▶ DATA FOR THE TASK

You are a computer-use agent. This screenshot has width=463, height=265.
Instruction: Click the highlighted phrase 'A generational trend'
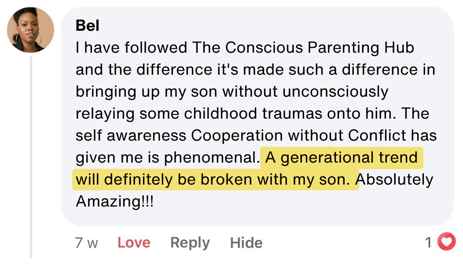click(342, 157)
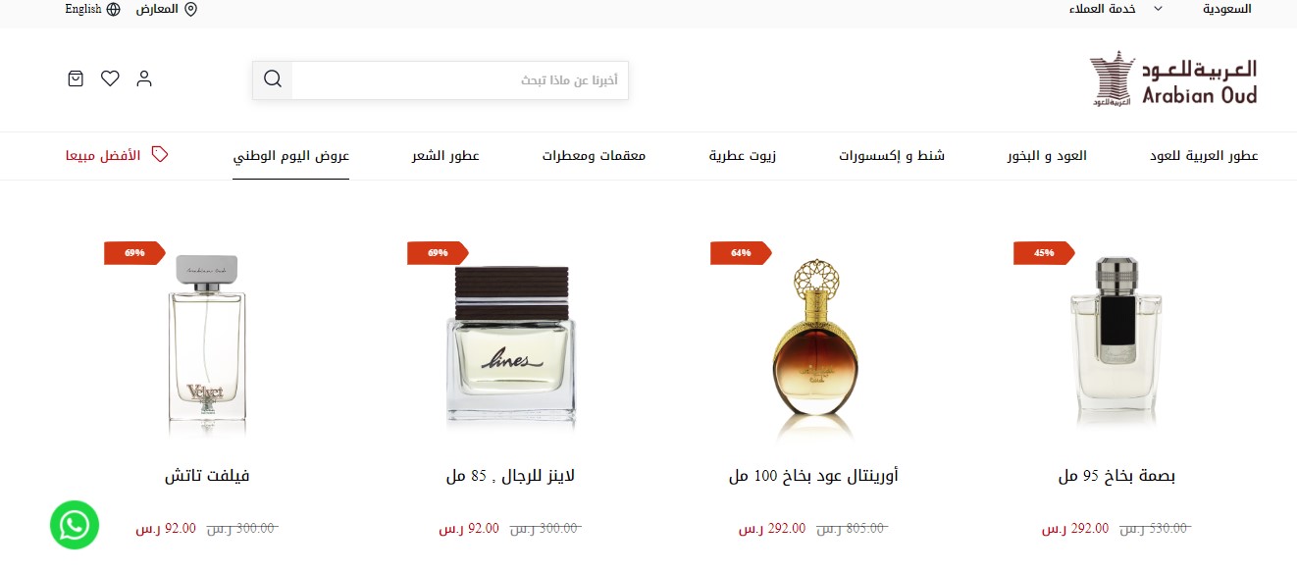Open the فيلفت تاتش product title
The image size is (1297, 573).
coord(207,476)
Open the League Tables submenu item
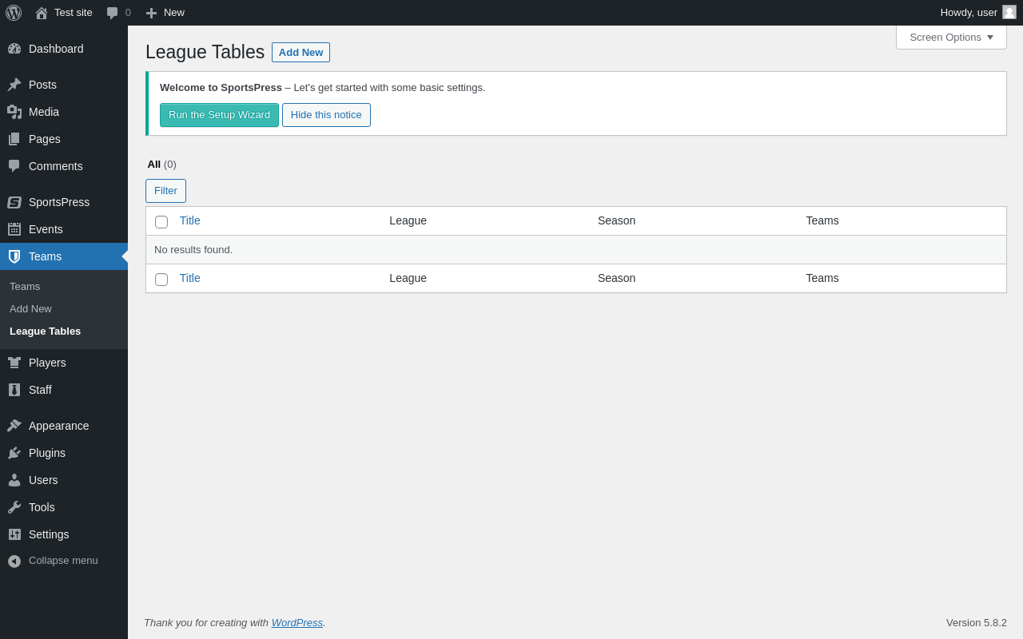 point(45,331)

▶ WHAT NEEDS TO BE DONE
Nothing but the lines from the one containing "Instruction: Click the" through the last line of the records should appear in the copy, exactly as written and without pictures.

▶ EXERCISE ANSWER
Instruction: Click the highlighted phrase 'A generational trend'
click(342, 157)
Open the فيلفت تاتش product title
The image size is (1297, 573).
coord(207,476)
Open the League Tables submenu item
 point(45,331)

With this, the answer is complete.